SAN FRANCISCO (KGO) -- Even on Christmas Eve, the assembly line doesn't stop in the kitchen at the Salvation Army's South of Market location in San Francisco.

About 30 volunteers are here preparing meals for those in need.

For 30 years, Mary Martis has been a volunteer at the Salvation Army. She says she is motivated by how many people need help in San Francisco.



"They are getting younger. It's sad," says Martis. "You see a lot of senior citizens with no place to go, and you are starting to see a lot of people in their 20s."

The Salvation Army will provide 4,000 meals on Christmas. Their lunch boxes are made up of ham, rice and vegetables. The meals will be stored overnight, and then warmed up Christmas morning starting around 5 a.m., and delivered starting at 8 a.m.

Lindsay Allen delivered meals last year with her family. They are back again this year.

"It's very positive, upbeat," says Allen as she describes the mood in the kitchen. "Everyone's in a good mood. Everyone is just willing to help out."



And over at GLIDE in San Francisco's Tenderloin neighborhood, hundreds of people lined up for Christmas Eve lunch. About 100 volunteers served 3,000 meals.

Formosa Reeves says this is a big day for her. It's one of the biggest meals she will eat all year.

"It's very important. And it's so beautiful. And the people are so cheerful and nice and kind. It makes it so complete for this Christmas," she says.

GLIDE staff says in the past five years, they are serving more families with young kids and more people dealing with mental health issues.

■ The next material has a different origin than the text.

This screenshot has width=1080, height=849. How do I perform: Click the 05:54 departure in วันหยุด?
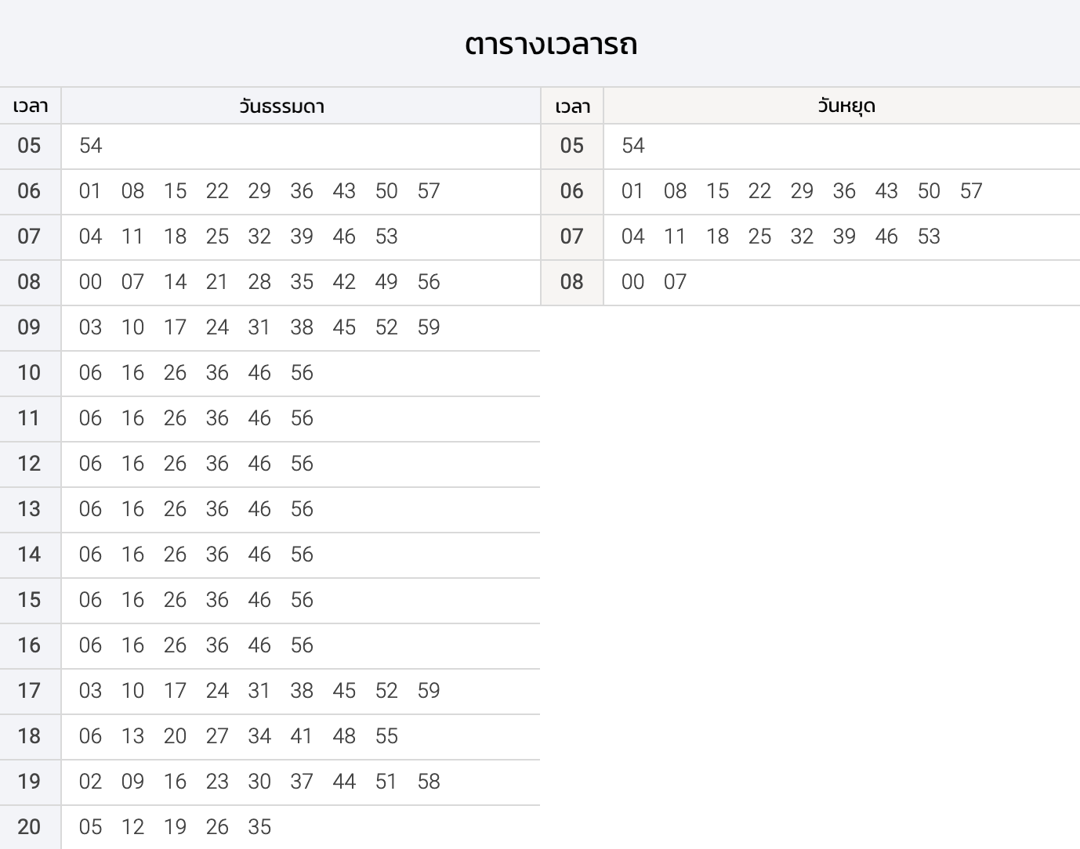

"If you look back 30, 40 years, when we started to discontinue funding around mental health care, you can start to see that this is the result," says Jean Cooper, with chief of staff at GLIDE.

Cooper says the increase in the number of needy in San Francisco is because the city attracts people for some very specific reasons.

"San Francisco is safe. It's a safe place. It's tolerant. So I think people actually come here because they can find services," she explains. "You can't find these services you have in San Francisco in other parts of the state or even in the nation."